- What is expected: Pick up the piece on Cicero after its last line and write the next few paragraphs in the same style.

- Document:
::::

Marcus Tullius Cicero – Truly a Homo Novus

Cicero, StiMarcus Tullius Cicero (106 - 43 BC)ch nach antik beschriftetem Porträt im Apsley House, London

Marcus Tullius Cicero (106 – 43 BC)

On January 3, 106 BC, Roman philosopher, politician, lawyer, orator, political theorist, consul and constitutionalist Marcus Tullius Cicero was born. Besides his work as politician, he is widely considered one of Rome’s greatest orators and prose stylists. His influence on the Latin language was so immense that the subsequent history of prose in not only Latin but European languages up to the 19th century was said to be either a reaction against or a return to his style.

“As for me, I cease not to advocate peace. It may be on unjust terms, but even so it is more expedient than the justest of civil wars.”

::::

- Rows of pointing data:
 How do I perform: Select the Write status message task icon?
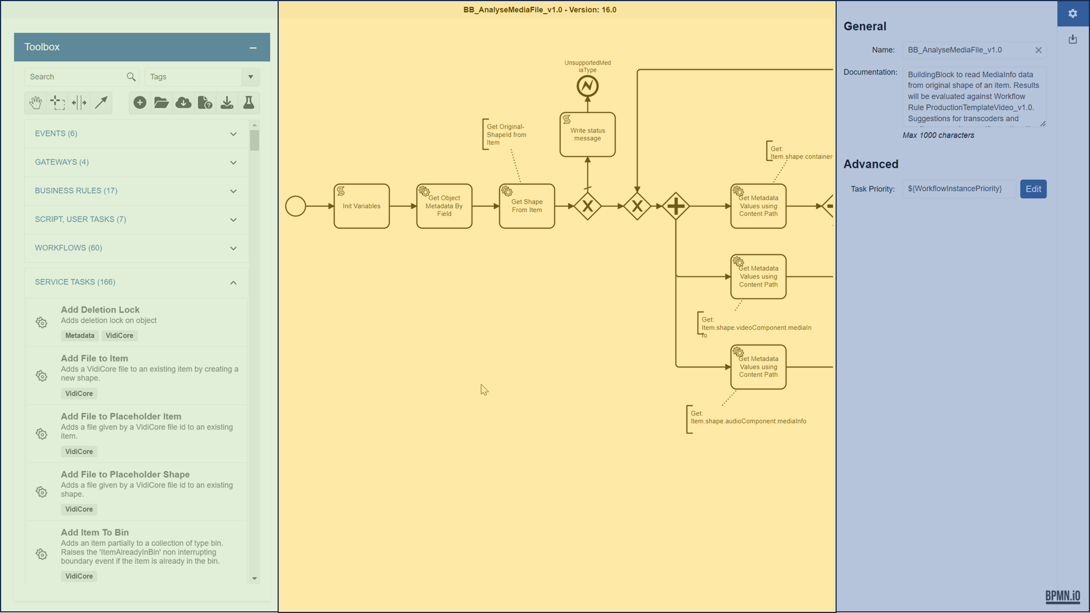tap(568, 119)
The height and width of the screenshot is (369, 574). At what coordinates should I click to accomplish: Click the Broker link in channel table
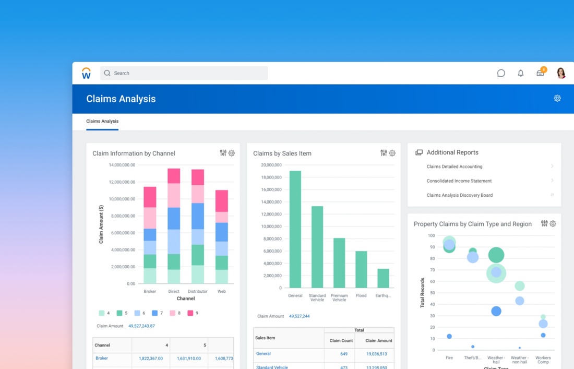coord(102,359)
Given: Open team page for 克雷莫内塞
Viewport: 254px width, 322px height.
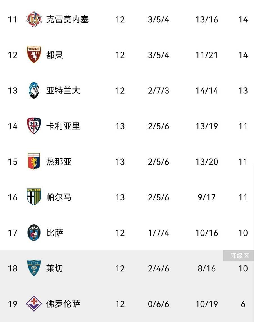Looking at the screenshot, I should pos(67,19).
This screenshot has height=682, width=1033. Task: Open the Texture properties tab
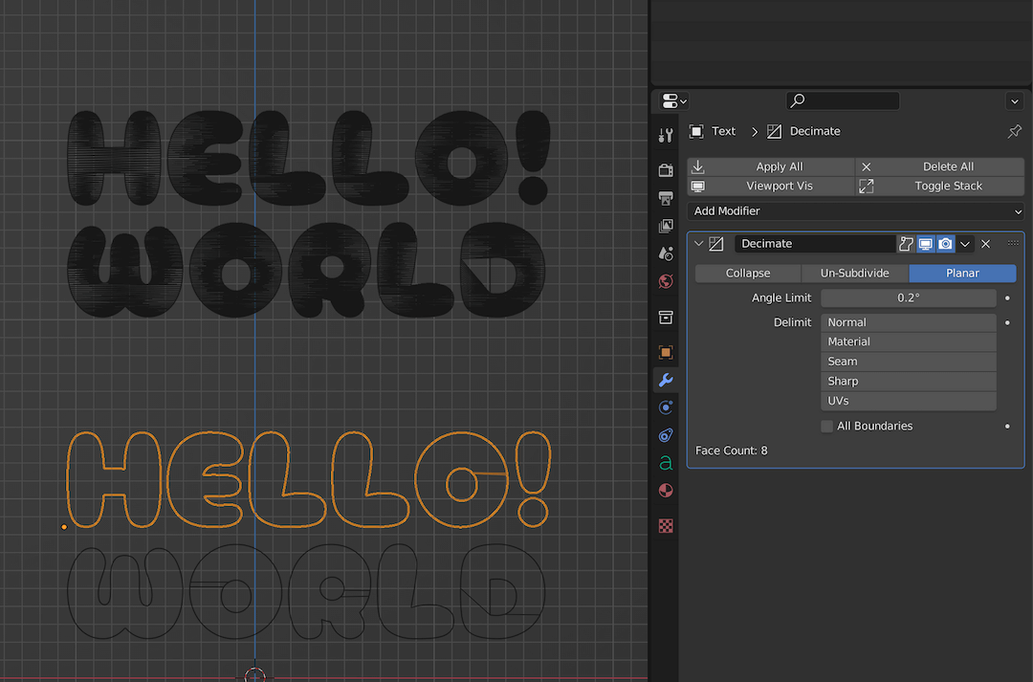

::::

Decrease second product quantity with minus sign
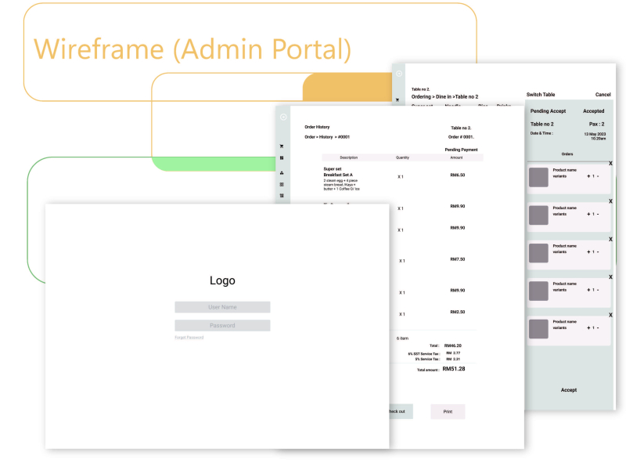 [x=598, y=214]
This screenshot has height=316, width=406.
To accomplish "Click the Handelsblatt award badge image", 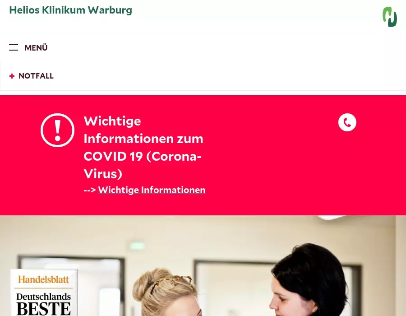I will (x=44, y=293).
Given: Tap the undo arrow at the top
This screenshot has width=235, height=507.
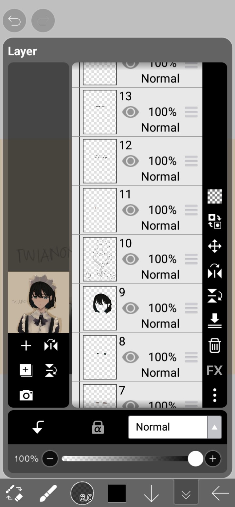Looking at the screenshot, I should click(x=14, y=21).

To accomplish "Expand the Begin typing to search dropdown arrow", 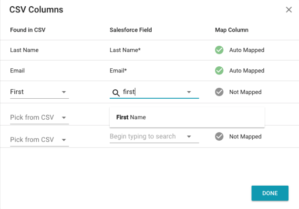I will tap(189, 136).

::::

- Reply to the exercise:
— Marcus Tullius Cicero, Epistulae ad Atticum (Letters to Atticus) Book VII, Letter 14, section 3;

Youth and Education

Cicero was born in 106 BC in Arpinum, a hill town 100 kilometers southeast of Rome to a well-to-do family of the equestrian order. Cicero’s cognomen comes from the Latin for chickpea, cicer. Cicero was educated in the teachings of the ancient Greek philosophers, poets and historians. According to Plutarch, Cicero was an extremely talented student, whose learning attracted attention from all over Rome, affording him the opportunity to study Roman law under Quintus Mucius Scaevola. Cicero wanted to pursue a public career in politics along the steps of the Cursus honorum. In 90 BC–88 BC, he served both Gnaeus Pompeius Strabo and Lucius Cornelius Sulla as they campaigned in the Social War, though he had no taste for military life, being an intellectual first and foremost.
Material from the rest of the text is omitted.